Yep, exact same bag.  Enjoy yours - it sounds it has already become a trusted go-to bag.  Sounds perfect for working from cafes!


----------



## NycAlien

First BV bag but I wonder why nobody talk about this one !


----------



## snibor

NycAlien said:


> First BV bag but I wonder why nobody talk about this one !


Oh congrats!  I have been admiring these bags


----------



## _Moravia_

NycAlien said:


> First BV bag but I wonder why nobody talk about this one !



Congratulations on your first BV purchase! I have been considering this bag as my next purchase. It's like an art piece to me.


----------



## snibor

Small loop in thunder. It’s a beautiful slate gray.  Here’s a size comparison with a speedy 20


----------



## Euclase

snibor said:


> Small loop in thunder. It’s a beautiful slate gray.  Here’s a size comparison with a speedy 20
> 
> 
> 
> 
> 
> 
> 
> 
> 
> View attachment 5423673
> 
> 
> View attachment 5423689


Ah, gorgeous! I love the contrast of the gold hardware against the Thunder leather.


----------



## snibor

Euclase said:


> Ah, gorgeous! I love the contrast of the gold hardware against the Thunder leather.
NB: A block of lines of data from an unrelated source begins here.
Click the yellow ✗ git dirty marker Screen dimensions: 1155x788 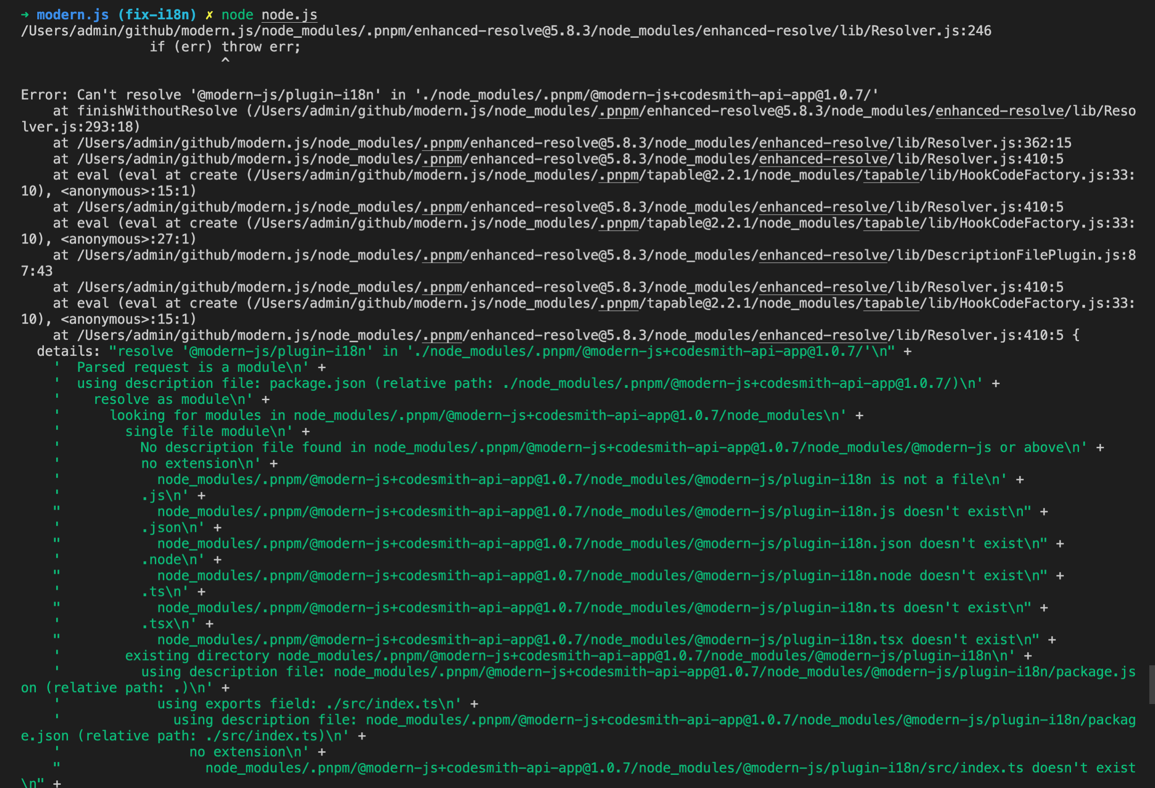click(x=209, y=15)
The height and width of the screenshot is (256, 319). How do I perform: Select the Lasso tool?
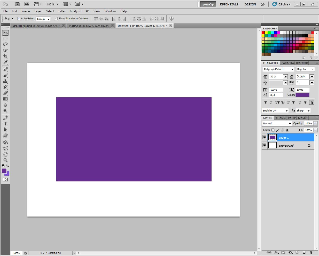pyautogui.click(x=5, y=44)
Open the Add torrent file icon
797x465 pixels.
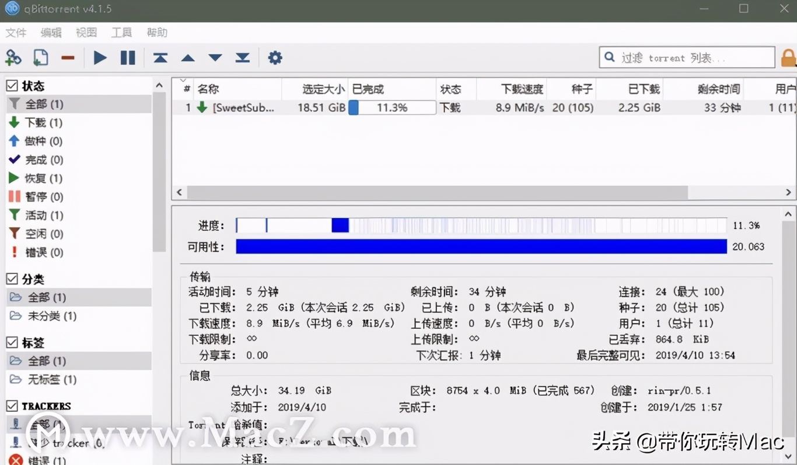40,57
Thanks!  Only my second Bottega.  Think I’m on ban island now.


----------



## Euclase

snibor said:


> Thanks!  Only my second Bottega.  Think I’m on ban island now.


But at least you’ll have a wonderful bag to keep you company as you stroll the island!


----------



## beekmanhill

snibor said:


> Small loop in thunder. It’s a beautiful slate gray.  Here’s a size comparison with a speedy 20
> 
> 
> 
> 
> 
> 
> 
> 
> 
> View attachment 5423673
> 
> 
> View attachment 5423689


I've been loving that color on the various websites.  It's beautiful and that size will hold a lot.


----------



## winks

Bought this chalk mini pouch this weekend in Paris! Already love it!


----------



## chubbyshopper

My first BV bag, the mini Roma. Bought Preloved but in mint condition. 
Still in two minds whether to keep but I love the colour and I'm a big fan of crossbody styles. Anyone else have this bag?


----------



## jeune_fille

chubbyshopper said:


> My first BV bag, the mini Roma. Bought Preloved but in mint condition.
> Still in two minds whether to keep but I love the colour and I'm a big fan of crossbody styles. Anyone else have this bag?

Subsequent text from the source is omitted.